Traditional Valentine's Day cards with hearts, flowers, and all of that pink seem so tired and conventional. And we do not have a conventional relationship - not anymore. Our relationship is much more explosive.
I built this nuclear arsenal because I love you. I want your attention. I want you to care about me. We need to talk about where our relationship is going. Alone.
I wouldn't have built this arsenal - I just found myself getting jealous. I knew you were fooling around with Iraq, and I only wanted you back. Iraq abuses you - takes you for granted. Iraq didn't even have weapons of mass destruction. I knew it wasn't a good relationship to begin with. But sow your wild oats, I thought. Eventually you'll feel bogged down. You will return to me.

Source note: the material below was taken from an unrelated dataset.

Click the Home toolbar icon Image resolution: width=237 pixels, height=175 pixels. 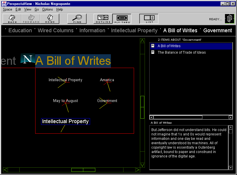click(50, 19)
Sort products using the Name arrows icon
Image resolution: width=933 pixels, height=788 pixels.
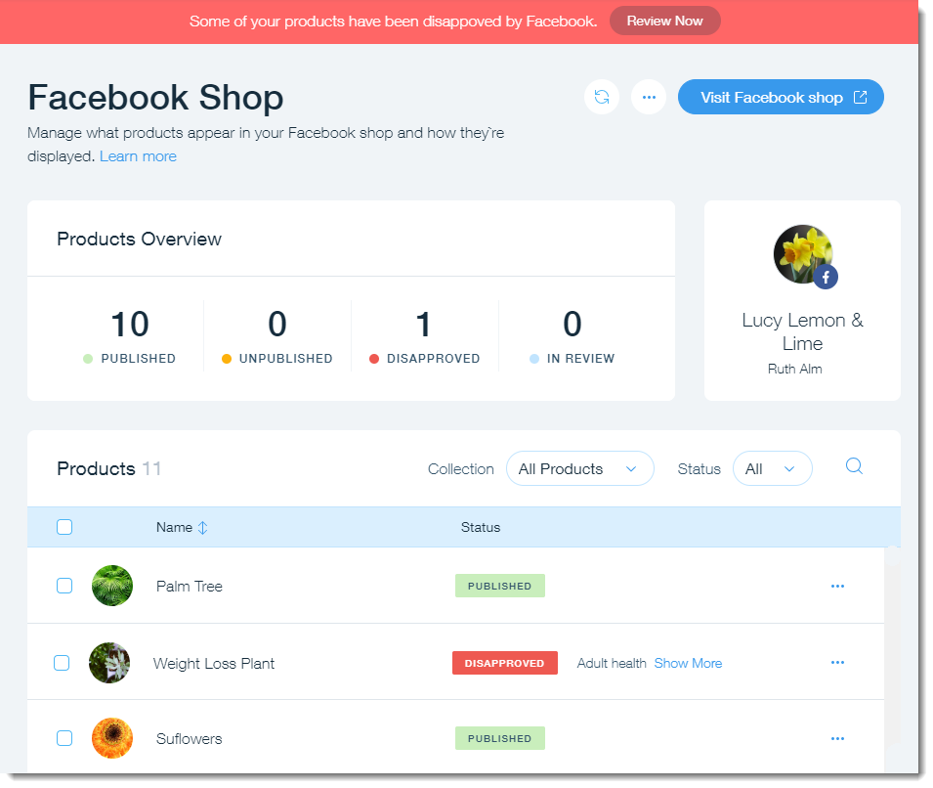point(203,527)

But now you're looking at Iran. Iran was building nuclear weapons, you said. Iran is oppressing her people. But I build nuclear weapons. I oppress my people. What does Iran have that I don't? I am spontaneous, fiery, and shaped like an hourglass.

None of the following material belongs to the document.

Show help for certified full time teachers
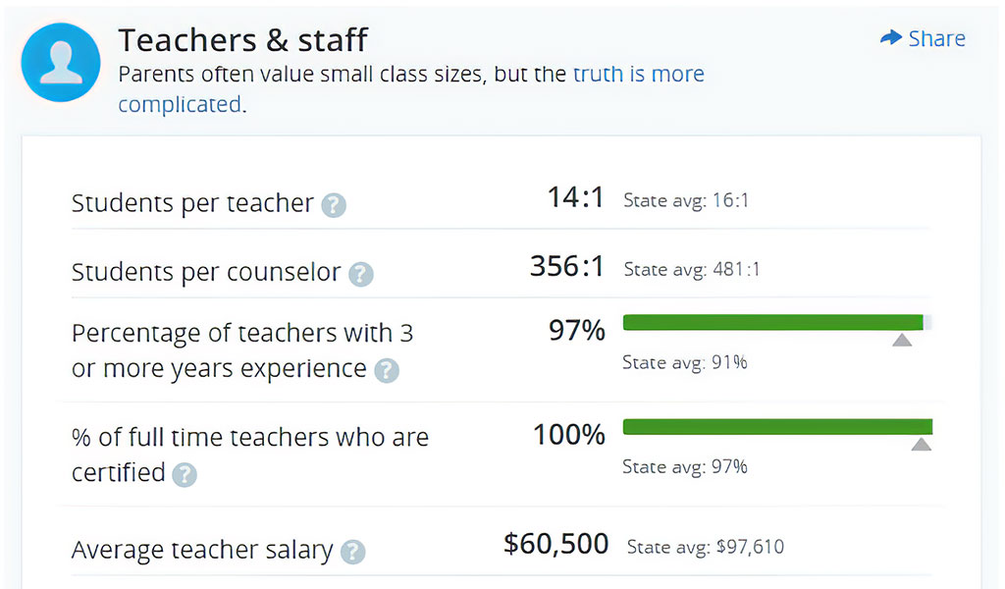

We never do anything alone anymore. Remember when we used to snuggle up, watch a movie together, and then spend the whole night talking about disarmament? Now all you want to do his hang out with your buddies. "Of course I'll talk to you," you say, "Just let me invite four of my buddies." Japan, China - those guys don't understand me, not like you do. I want intimacy and love.
Sometimes I think you care more about yourself than you care about me. You're always talking about your security, your future, your culture. What about my security? It's a big scary world and I'm terribly isolated. I need attention and affirmation.
They call me crazy - it's true. I'm crazy for you.